I pulled over and told them to pile into the van, and once the doors were shut the smell rose up: the unmistakable, putrid stench of fresh shit.

I stopped the car and said someone’s stepped in shit, then realized I swore and said I’m sorry, and the girl who did it felt bad but I said it’s OK, and then another girl, with hairy legs, puked in the driveway because she’s smell-sensitive, and then we had to say it’s alright, we’ll get it later — and then the entourage of other vans began in our driveway with the mothers and their cell phones and purses hurrying, and we had to tell the mom with the girl and the dog poop what happened, and the shoes were in a plastic bag by the door. But the mom said she got them at Payless and just throw them out, she’ll get another pair, and so we did, even though we knew it was wrong. We just don’t have the time; she works at Microsoft. We made small talk in the doorway and then said have a nice weekend, bye.

Lily got sick and started to sneeze, but we realized that gave us an out for all our weekend plans, and then they started to fall like dominoes: the soccer game, the sleepover, the Sunday afternoon at the Fair, in the rain.

Relief.

Time slowed so much, I walked to the store Saturday morning with my backpack and made eye contact with people, almost got hit by an Acura in the cross-walk because she was on the phone, didn’t see me, her eyes were somewhere else and she was laughing.

▶ Requirements
#1 According to the passage, where did the mother say she had bought the shoes?
#2 Reproduce the passage from "Lily got sick" up to and including "she was laughing.", substituting "Honda" for "Acura".

▶ Given information
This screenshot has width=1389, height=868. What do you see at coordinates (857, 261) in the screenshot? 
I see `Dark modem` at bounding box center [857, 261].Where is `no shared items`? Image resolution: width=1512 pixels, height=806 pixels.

▶ Solutions to the exercise
#1 At Payless.

#2
Lily got sick and started to sneeze, but we realized that gave us an out for all our weekend plans, and then they started to fall like dominoes: the soccer game, the sleepover, the Sunday afternoon at the Fair, in the rain.

Relief.

Time slowed so much, I walked to the store Saturday morning with my backpack and made eye contact with people, almost got hit by an Honda in the cross-walk because she was on the phone, didn’t see me, her eyes were somewhere else and she was laughing.